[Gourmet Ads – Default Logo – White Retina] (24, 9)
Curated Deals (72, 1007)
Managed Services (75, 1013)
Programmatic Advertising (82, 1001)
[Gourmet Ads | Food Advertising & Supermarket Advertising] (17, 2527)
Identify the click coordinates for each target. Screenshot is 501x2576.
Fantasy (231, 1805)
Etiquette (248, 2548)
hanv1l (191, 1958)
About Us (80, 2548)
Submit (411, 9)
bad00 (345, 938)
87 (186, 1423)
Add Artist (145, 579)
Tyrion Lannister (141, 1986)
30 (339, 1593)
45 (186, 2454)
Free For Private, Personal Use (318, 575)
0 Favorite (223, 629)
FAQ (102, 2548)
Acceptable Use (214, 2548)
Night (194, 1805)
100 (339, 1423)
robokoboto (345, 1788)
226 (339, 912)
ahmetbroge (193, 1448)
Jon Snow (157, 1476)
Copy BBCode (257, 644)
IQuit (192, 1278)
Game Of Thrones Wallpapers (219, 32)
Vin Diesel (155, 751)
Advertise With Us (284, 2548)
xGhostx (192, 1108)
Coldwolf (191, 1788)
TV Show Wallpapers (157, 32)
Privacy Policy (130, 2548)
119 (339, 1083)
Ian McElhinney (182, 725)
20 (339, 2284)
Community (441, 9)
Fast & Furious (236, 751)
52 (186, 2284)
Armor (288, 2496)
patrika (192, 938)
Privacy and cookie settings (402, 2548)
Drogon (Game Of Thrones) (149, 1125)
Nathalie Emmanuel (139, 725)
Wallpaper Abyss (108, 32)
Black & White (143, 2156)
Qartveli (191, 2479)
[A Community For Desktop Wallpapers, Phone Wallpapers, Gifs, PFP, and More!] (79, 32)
● ● ● ● ● ● ●
* Goal of the exercise: Considering the entries above, how many lines contain "Thrones"? Give that number with nothing else.

* Task output: 2